* TASK DETAILS *
Pictures excluded, return every entry exactly, please.

* EXCERPTED DATA *
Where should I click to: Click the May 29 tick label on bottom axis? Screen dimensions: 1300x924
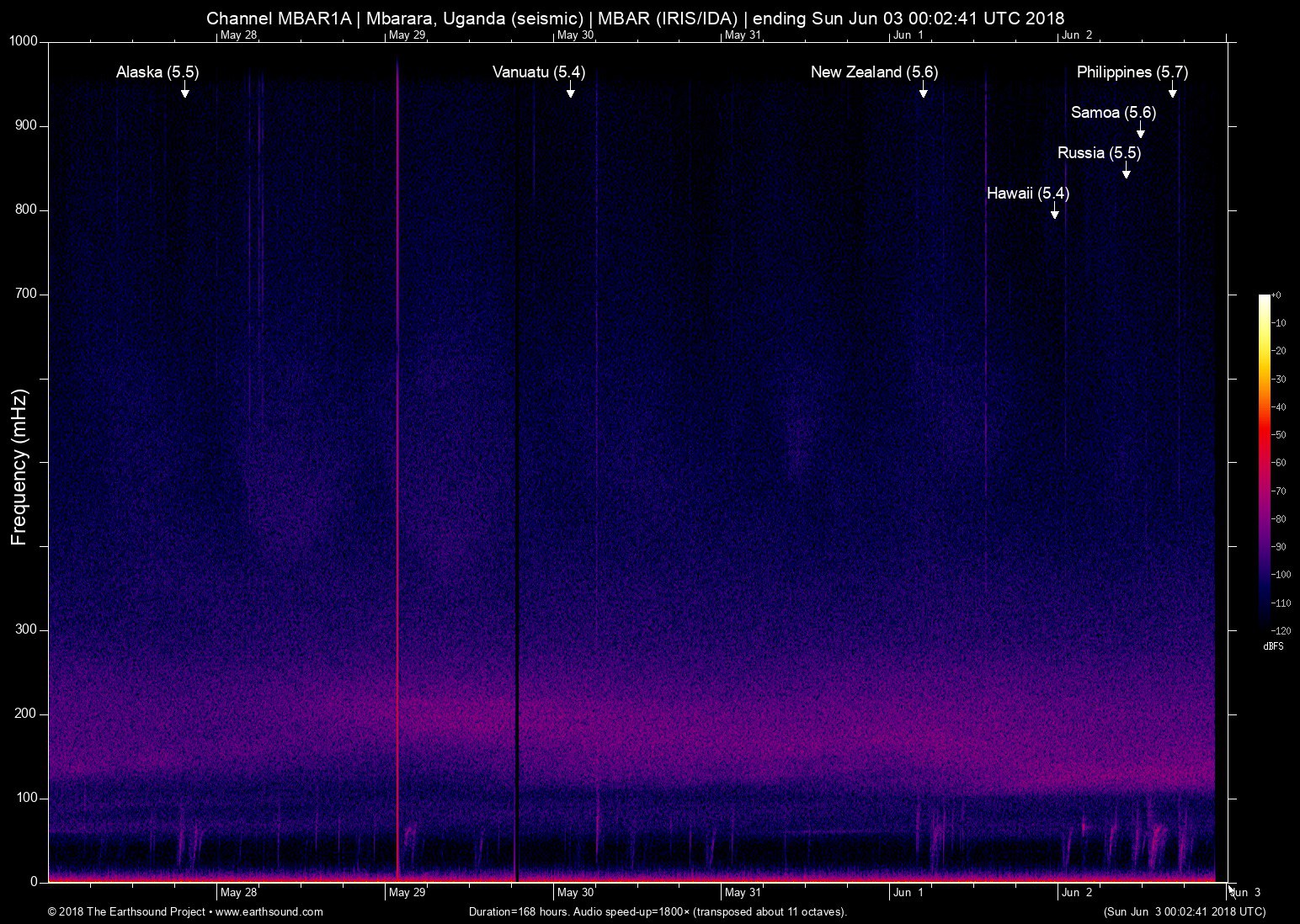pos(407,893)
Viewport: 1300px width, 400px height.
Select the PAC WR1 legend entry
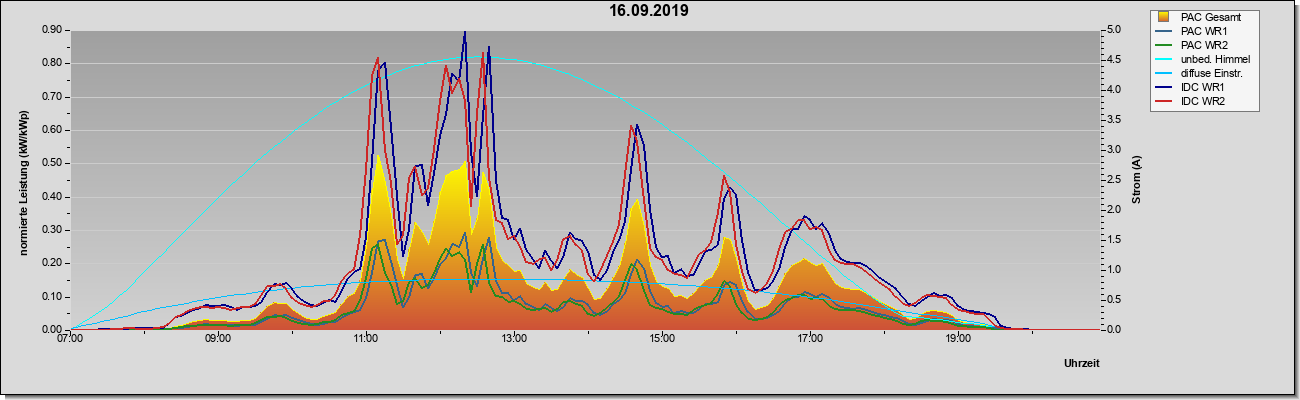coord(1200,31)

* YOUR RESPONSE *
Where should I click to: Click the May 29 tick label on bottom axis? Screen dimensions: 1300x924
pos(407,893)
Viewport: 1300px width, 400px height.
Select the PAC WR1 legend entry
coord(1200,31)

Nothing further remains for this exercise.